Diversos cartórios do Rio de Janeiro estão sob investigação por supostas fraudes que envolvem o uso de documentos falsificados, autenticação indevida de assinaturas e desvios de recursos, como precatórios. Entre os casos investigados estão a venda de uma sepultura com procuração falsa, reconhecimento de firma de pessoas mortas e a apropriação indevida de valores milionários.
Um dos casos mais emblemáticos envolve a publicitária Maria Ana Neves, que teve o jazigo de sua família vendido ilegalmente. A assinatura usada para autorizar a venda foi considerada falsa em perícia, mas havia sido autenticada por um cartório da zona sul da cidade.
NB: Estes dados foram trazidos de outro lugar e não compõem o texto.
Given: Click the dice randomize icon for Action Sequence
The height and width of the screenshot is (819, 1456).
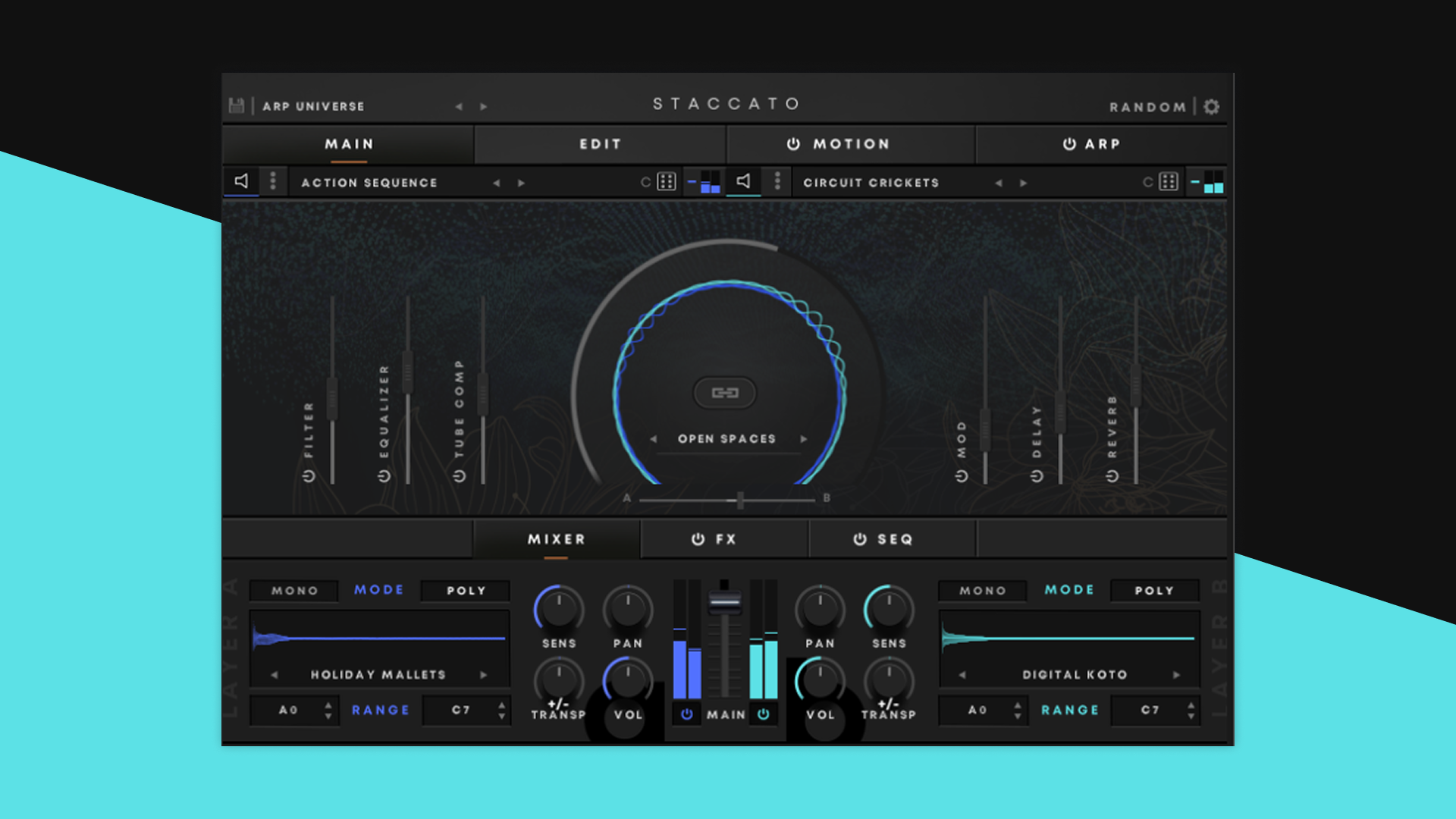Looking at the screenshot, I should (666, 181).
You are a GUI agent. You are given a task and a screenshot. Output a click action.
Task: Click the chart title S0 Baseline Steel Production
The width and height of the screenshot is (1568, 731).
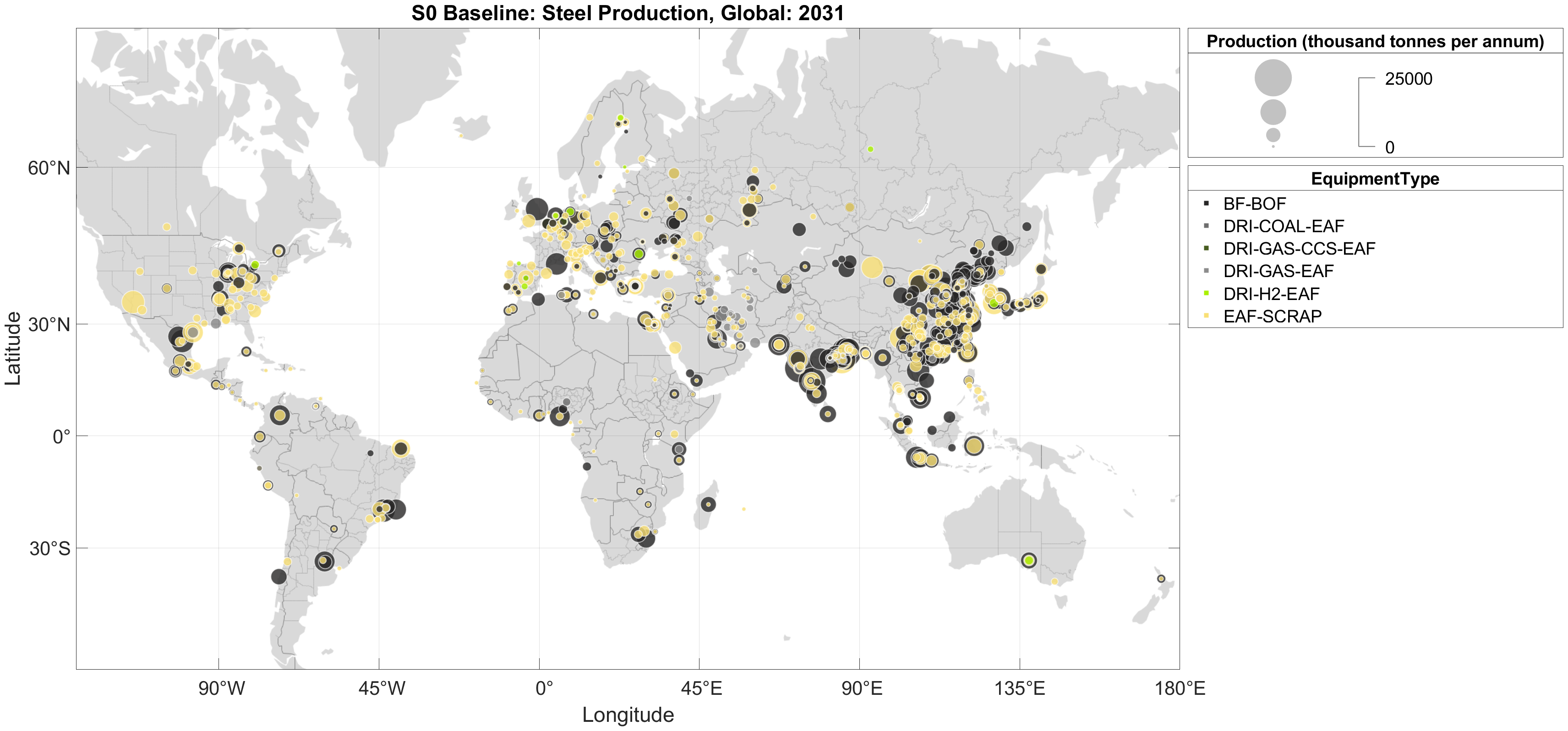628,13
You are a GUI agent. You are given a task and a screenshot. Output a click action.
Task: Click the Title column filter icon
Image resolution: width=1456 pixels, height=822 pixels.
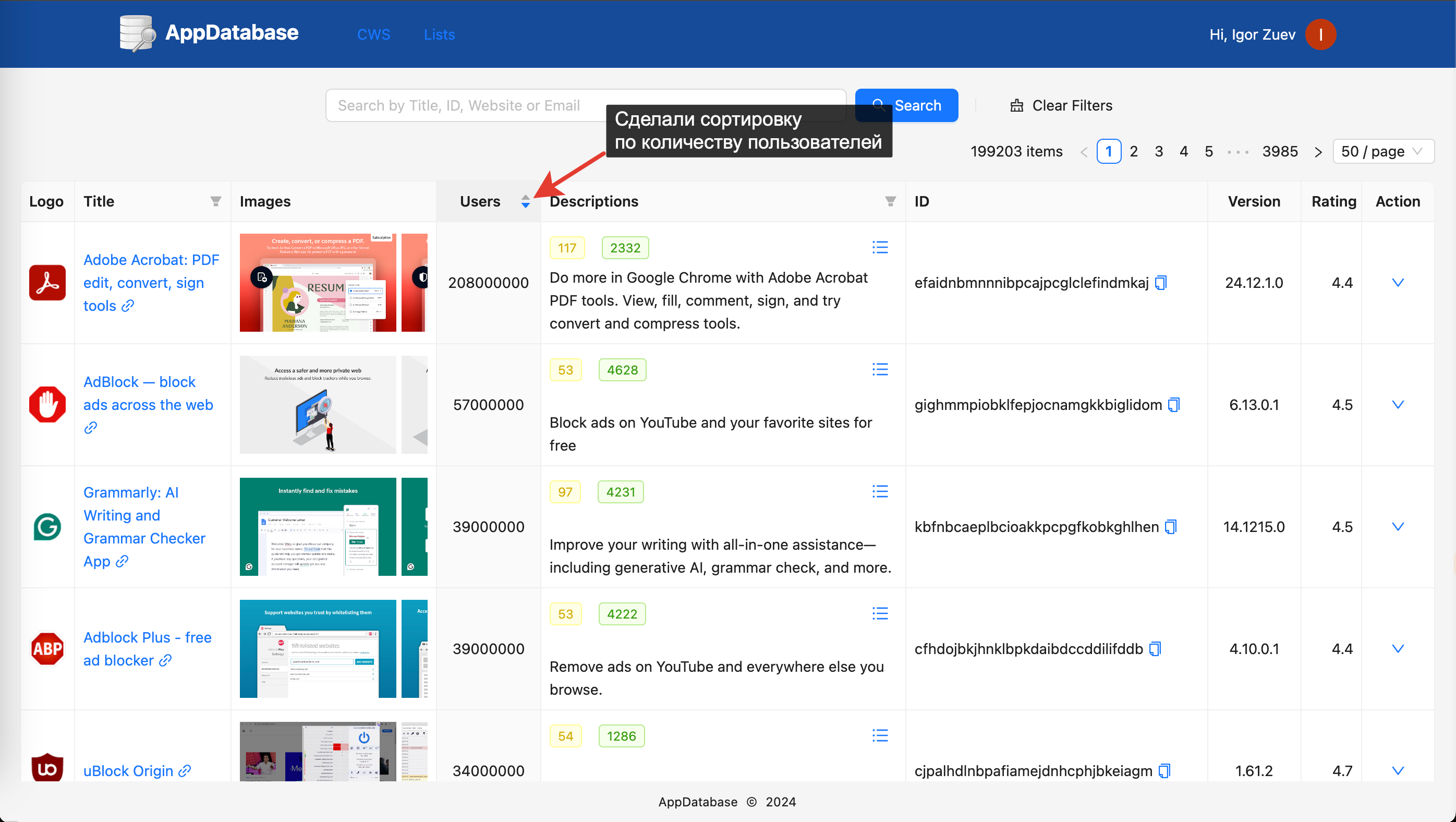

Outros casos apontam falhas graves, como a validação de assinaturas do bicheiro Alcebíades Paes Garcia, o Bid, após seu falecimento, o que permitiu movimentações patrimoniais questionáveis.
Também estão sob apuração denúncias de falsificação de documentos atribuídos à empresária Raquel Otila, ex-mulher do ex-senador Ney Suassuna, e o desvio de um precatório de mais de R$ 1 milhão de uma idosa de 82 anos. Funcionários de cartórios e advogados são suspeitos de envolvimento direto nos crimes, e alguns já respondem a processos disciplinares.
Em resposta às denúncias, o Tribunal de Justiça do Rio anunciou novas medidas para aumentar a segurança dos atos notariais, incluindo a obrigatoriedade de gravações em vídeo, coleta de biometria e reforço nos mecanismos de controle interno. A Corregedoria-Geral da Justiça e o Ministério Público seguem com as investigações.